>> start Dataset content

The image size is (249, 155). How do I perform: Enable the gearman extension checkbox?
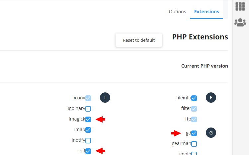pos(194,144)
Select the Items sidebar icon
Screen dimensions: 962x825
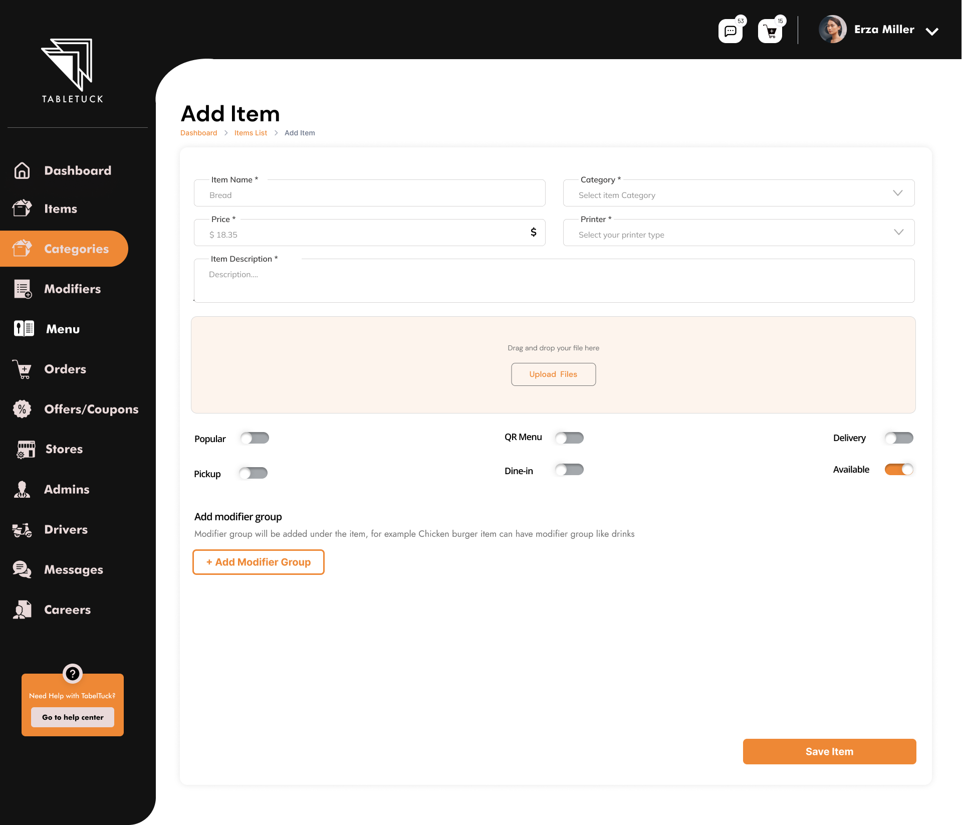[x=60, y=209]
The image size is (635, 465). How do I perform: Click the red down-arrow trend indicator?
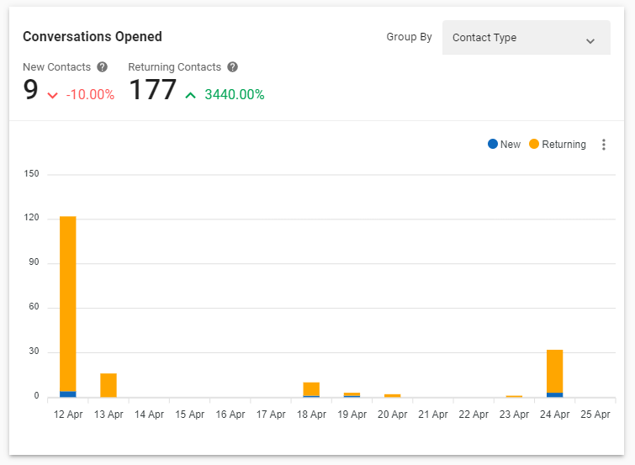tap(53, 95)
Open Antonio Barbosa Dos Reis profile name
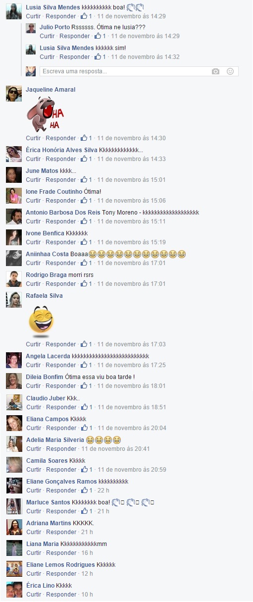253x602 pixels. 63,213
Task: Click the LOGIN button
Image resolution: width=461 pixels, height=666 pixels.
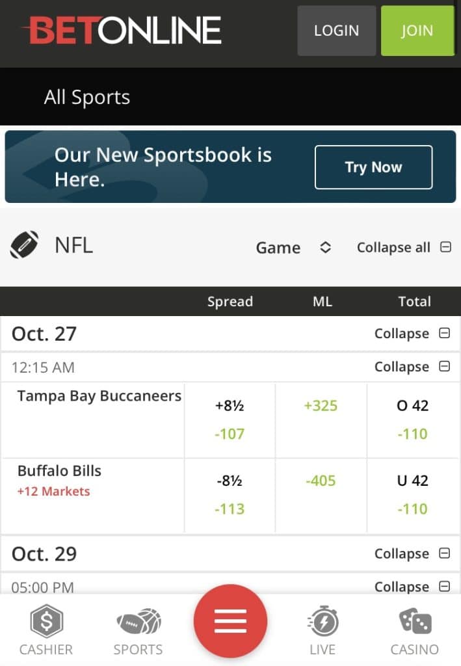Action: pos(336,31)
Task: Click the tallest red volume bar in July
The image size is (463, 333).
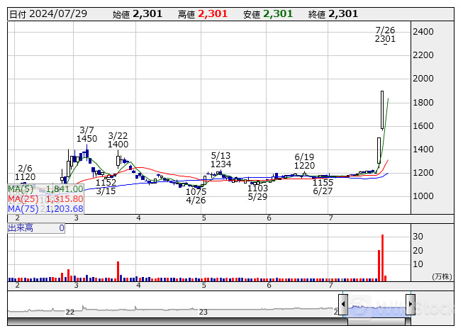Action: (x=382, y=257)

>> end Dataset content

_Required work_. Reproduce the recorded data above line for line, without any pictures.

_Task answer_.
The image size is (249, 155). How do I perform: Enable the gearman extension checkbox?
pos(194,144)
Select the Items sidebar icon
Screen dimensions: 962x825
[x=60, y=209]
The image size is (635, 465). How do I perform: Click the red down-arrow trend indicator?
tap(53, 95)
Open Antonio Barbosa Dos Reis profile name
253x602 pixels. 63,213
Task: Click the LOGIN button
Image resolution: width=461 pixels, height=666 pixels.
Action: pos(336,31)
Task: Click the tallest red volume bar in July
The image size is (463, 333).
Action: (x=382, y=257)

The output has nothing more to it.